===== Entries shown =====

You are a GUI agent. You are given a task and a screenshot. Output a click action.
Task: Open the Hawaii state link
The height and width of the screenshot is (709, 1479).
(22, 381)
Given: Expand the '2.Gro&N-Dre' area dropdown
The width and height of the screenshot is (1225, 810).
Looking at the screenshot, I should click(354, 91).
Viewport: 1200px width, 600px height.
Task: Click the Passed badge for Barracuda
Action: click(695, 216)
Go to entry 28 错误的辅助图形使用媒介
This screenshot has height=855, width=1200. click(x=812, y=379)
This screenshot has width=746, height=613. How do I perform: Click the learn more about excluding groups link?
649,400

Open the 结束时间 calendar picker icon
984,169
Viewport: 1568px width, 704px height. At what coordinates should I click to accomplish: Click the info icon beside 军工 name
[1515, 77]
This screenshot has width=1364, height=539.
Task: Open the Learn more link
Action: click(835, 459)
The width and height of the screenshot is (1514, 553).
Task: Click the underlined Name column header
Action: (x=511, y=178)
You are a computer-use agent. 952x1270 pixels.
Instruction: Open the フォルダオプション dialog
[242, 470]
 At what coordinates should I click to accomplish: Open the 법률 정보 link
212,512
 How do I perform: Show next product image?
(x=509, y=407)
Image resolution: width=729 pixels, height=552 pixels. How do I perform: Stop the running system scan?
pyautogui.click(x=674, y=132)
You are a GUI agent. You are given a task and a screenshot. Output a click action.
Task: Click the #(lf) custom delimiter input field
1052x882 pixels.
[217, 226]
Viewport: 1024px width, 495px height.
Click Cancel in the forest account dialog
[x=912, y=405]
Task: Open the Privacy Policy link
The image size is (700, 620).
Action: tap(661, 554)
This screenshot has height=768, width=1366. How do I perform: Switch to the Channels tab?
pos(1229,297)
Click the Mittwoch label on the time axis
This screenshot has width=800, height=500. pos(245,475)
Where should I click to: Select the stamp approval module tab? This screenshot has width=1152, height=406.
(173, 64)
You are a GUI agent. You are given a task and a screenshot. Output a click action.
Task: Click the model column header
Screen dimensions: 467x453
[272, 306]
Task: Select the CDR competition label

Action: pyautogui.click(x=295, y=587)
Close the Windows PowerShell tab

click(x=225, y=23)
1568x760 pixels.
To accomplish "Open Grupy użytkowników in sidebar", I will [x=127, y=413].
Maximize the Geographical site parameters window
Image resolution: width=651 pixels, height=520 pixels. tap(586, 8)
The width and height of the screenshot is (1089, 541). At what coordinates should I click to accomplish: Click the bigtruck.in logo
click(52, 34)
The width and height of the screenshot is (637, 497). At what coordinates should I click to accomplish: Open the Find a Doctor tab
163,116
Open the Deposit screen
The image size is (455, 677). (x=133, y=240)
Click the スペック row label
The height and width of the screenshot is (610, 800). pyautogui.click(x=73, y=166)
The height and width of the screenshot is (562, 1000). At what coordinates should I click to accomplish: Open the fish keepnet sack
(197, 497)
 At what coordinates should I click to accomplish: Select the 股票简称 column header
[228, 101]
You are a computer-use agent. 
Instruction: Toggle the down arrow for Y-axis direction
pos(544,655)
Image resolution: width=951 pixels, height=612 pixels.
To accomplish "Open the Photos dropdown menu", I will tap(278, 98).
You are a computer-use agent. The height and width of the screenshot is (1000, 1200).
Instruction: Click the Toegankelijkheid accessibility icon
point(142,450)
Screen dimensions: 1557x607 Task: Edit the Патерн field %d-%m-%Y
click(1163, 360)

=====

Problem: Wherever a line in the data above contains the word "computer", copy that line.

Answer section:
You are a computer-use agent. 952x1270 pixels.
You are a computer-use agent. 
You are a computer-use agent. The height and width of the screenshot is (1000, 1200).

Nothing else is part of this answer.